─── Dataset entries

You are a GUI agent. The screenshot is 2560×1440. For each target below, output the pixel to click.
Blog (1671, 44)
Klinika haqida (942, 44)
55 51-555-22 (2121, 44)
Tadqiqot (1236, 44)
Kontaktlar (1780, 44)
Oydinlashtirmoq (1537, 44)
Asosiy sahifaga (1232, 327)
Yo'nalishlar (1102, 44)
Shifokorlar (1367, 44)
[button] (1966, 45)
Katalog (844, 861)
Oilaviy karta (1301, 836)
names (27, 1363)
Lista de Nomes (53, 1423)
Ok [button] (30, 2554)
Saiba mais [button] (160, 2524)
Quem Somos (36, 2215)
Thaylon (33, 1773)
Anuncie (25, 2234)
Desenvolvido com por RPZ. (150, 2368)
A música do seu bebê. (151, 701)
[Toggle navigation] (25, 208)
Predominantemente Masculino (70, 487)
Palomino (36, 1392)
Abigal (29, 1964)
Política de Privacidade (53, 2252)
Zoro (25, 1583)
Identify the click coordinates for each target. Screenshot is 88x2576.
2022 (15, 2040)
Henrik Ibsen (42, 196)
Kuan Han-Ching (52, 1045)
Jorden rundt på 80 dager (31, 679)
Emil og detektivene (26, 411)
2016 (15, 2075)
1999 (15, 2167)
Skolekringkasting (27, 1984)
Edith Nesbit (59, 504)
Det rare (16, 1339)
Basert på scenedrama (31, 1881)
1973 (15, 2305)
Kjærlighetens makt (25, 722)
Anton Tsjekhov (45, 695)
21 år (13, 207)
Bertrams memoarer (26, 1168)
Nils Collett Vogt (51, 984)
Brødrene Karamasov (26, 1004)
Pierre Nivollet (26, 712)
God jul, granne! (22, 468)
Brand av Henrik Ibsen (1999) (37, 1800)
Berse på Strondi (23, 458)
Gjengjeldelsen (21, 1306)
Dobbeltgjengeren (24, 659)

──────

What to produce →
Go through the records above and return every line that holds the string "target".

Answer for this exercise →
You are a GUI agent. The screenshot is 2560×1440. For each target below, output the pixel to click.
Identify the click coordinates for each target. Screenshot is 88x2576.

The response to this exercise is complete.